I think this is akin to being invited over to someone's home for dinner and
having arrived, you start smoking like a chimney, proceed to get roaring
drunk, put your feet up on the sofa, talk loudly and obnoxiously about
your high-paid job and how much better you are than everyone else and basically
proceed to insult your host.
Our ever-democratic friends hailing from the Former Ottoman Possession of
Greece (FOPOG) recently let out a scream when President George Bush referred
to "Macedonia" (horrors!)
when Macedonian officials were in Washington, DC for the accession of new NATO
members. In a letter to President Bush, the democracy-loving Hellenic News
of America stated that the decision to create a state called Macedonia in Yugoslavia
had its origins with "Marshal Joseph Broz Tito." The letter goes
on to state "By creating a territory under the name "Macedonia," his
goal was the eventual claim and incorporation of Greek Macedonia into communist
Yugoslavia with the port of Thessaloniki as the trophy port." Our friends in FOPOG tend to collectively and conveniently engage in mass amnesia, revisionist history, half-truths and flat out lies, ignoring the fact that identity is a social construct. They also ignore the on-going intellectual debate among historians, archeologists, philologists and others over the issue while forgetting that their own history is fraught with invasions, population exchanges, and ancient debates between Ionians and Dorians who eventually fused into Greeks.
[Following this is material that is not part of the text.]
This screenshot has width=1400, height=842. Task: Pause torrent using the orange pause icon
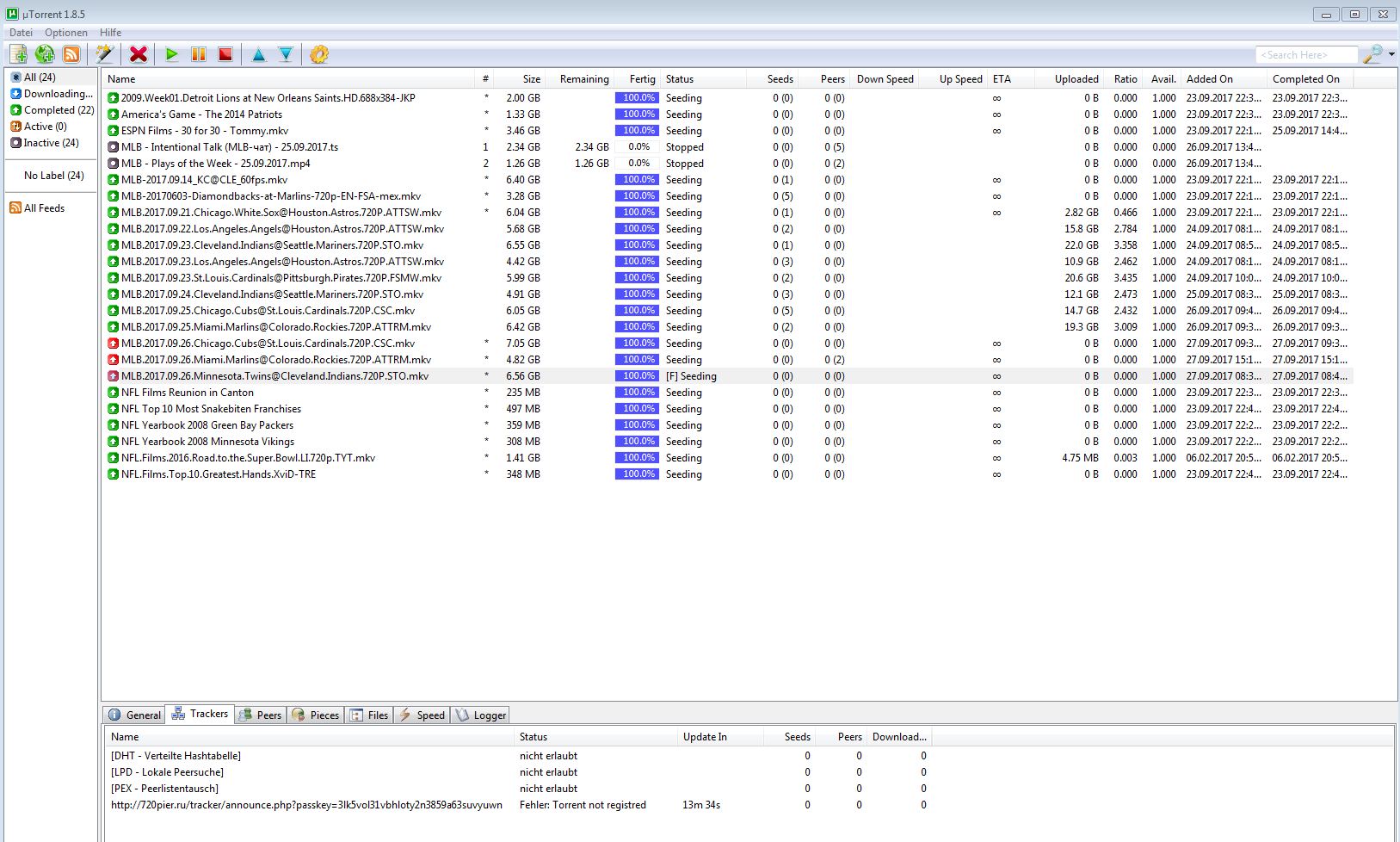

Frankly, I'm fed up with their whining. Why can't they just grow up? (Of course I don't want "their country" to be known as FOPOG anymore than I want the Republic of Macedonia to be known as "FYROM" unless that happens to mean Fantastic Young Republic of Macedonia.) Of course this name issue is one which all good citizens of Macedonia should jump on. I mean, here is an area which everybody - and I mean everybody - can agree on. Macedonians, Albanians, Turks, Serbs, Roma, Vlachs and anyone else who hold citizenship in Macedonia can and should stand up and proclaim proudly and loudly "I am a citizen of the Republic of Macedonia! As a matter of fact, here's my flag," and then unfurl the Macedonian red and gold. This is an issue which all elected officials of Macedonia can and should be all over. Elected officials from here to London to Brussels to Washington, DC and everywhere in between should be arguing passionately about why it is morally right for the rest of the world, minus our Greek friends, to call Macedonia by its constitutional name. This is an issue where Macedonian Albanian elected officials could and should be at the front and center arguing for the permanent name for the permanent country. Otherwise extremists might believe that a temporary name implies a temporary country.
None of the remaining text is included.